What needs to be done: Going down the data below, set down exactly the line with "Instruction: Open calendar" and each line after it through the line with "Click the Anki"; no other lines.

[Dataset excerpts]
========================================================================

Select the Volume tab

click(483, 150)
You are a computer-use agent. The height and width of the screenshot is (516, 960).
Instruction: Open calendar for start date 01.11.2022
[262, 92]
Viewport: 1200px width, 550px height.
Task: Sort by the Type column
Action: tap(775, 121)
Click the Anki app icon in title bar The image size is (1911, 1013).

========================================================================

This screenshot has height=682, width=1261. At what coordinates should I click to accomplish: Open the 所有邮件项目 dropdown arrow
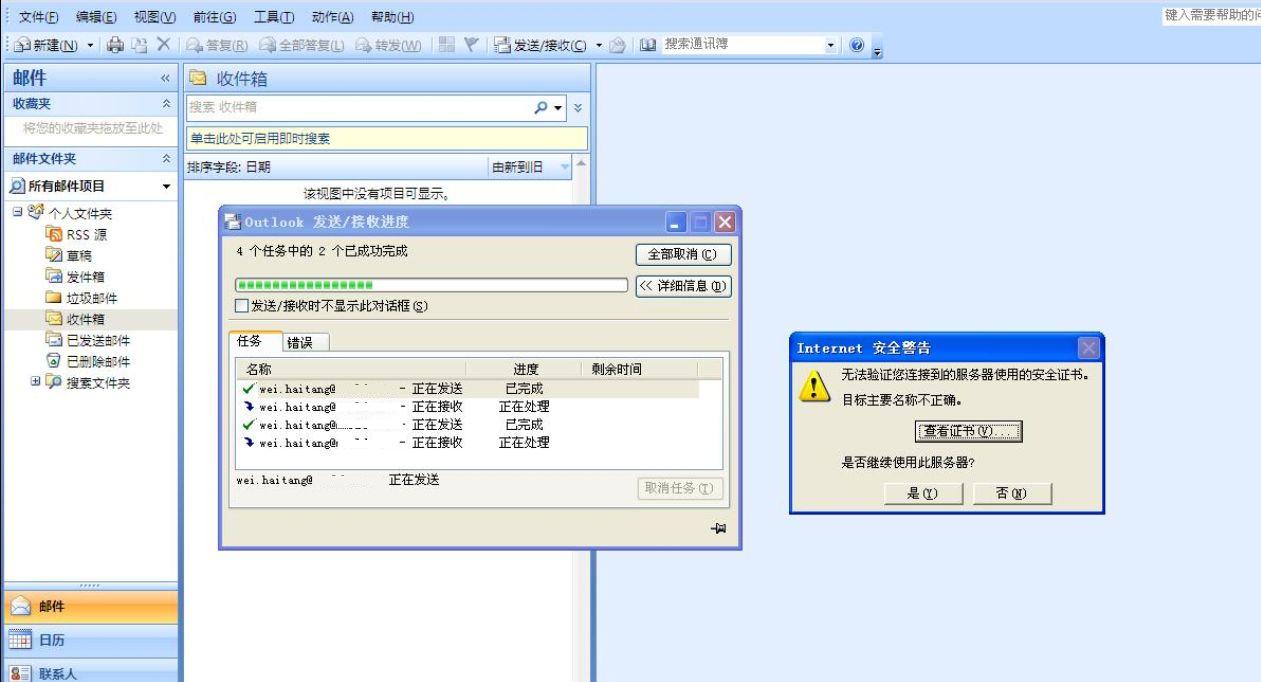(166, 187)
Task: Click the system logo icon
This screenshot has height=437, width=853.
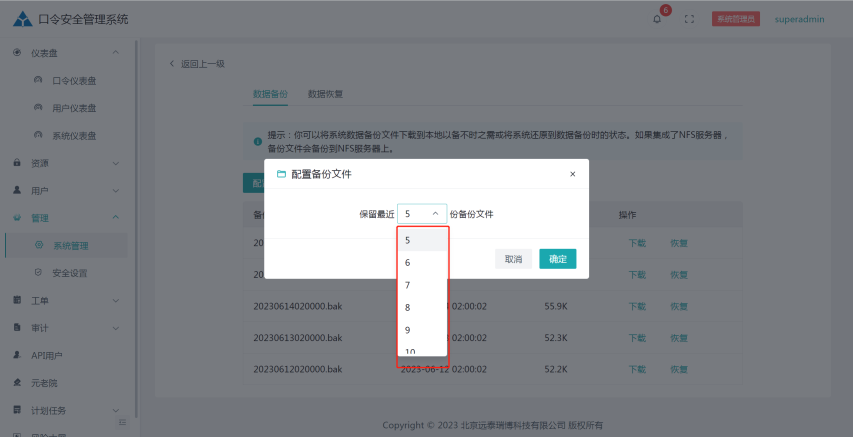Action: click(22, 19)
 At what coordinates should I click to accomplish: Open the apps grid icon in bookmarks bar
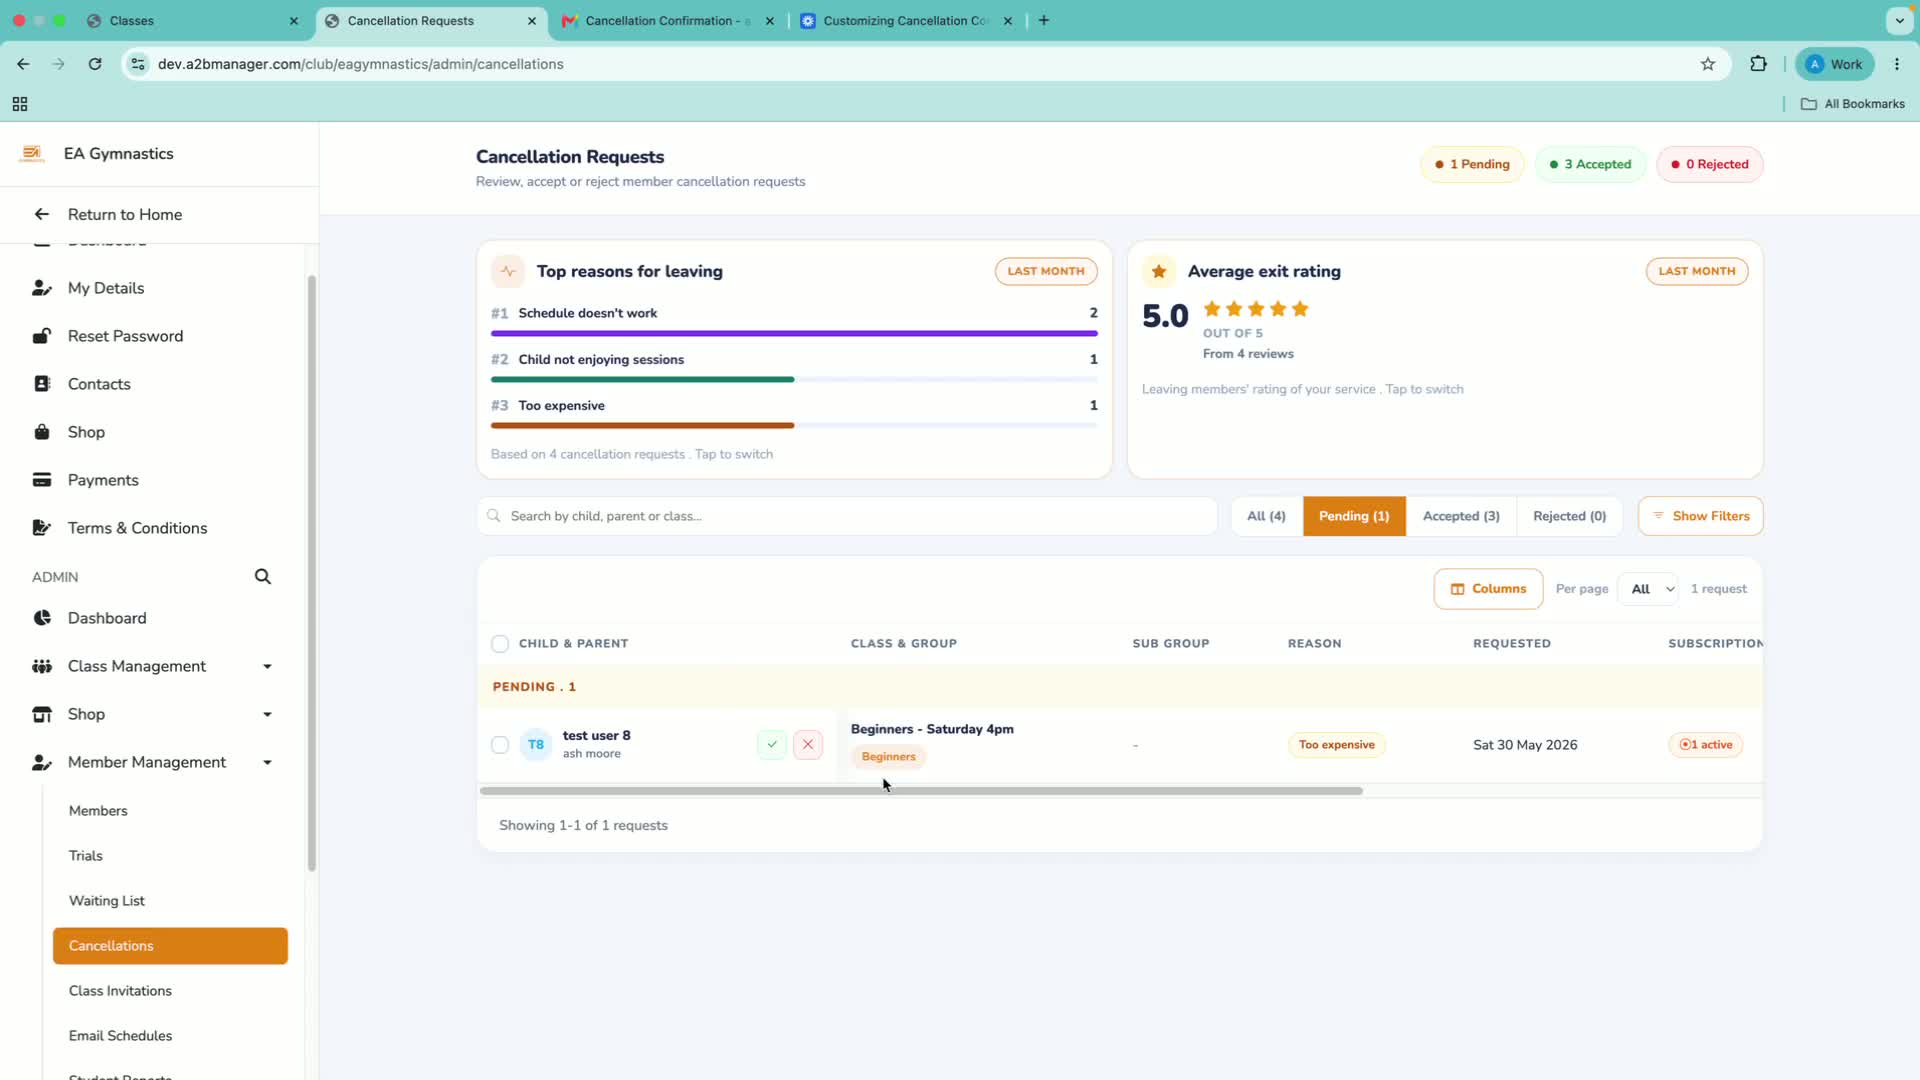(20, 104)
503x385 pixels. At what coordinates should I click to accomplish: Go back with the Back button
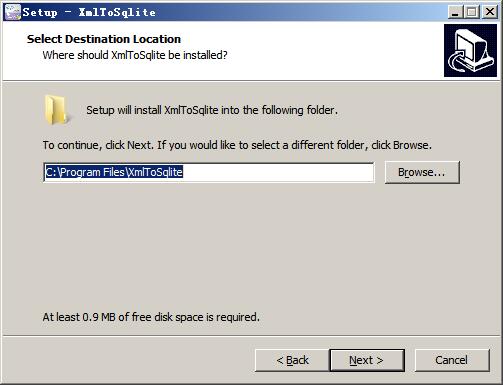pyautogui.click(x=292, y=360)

========================================================================

Exercise result:
Instruction: Open calendar for start date 01.11.2022
[262, 92]
Viewport: 1200px width, 550px height.
Task: Sort by the Type column
Action: tap(775, 121)
Click the Anki app icon in title bar The image size is (1911, 1013).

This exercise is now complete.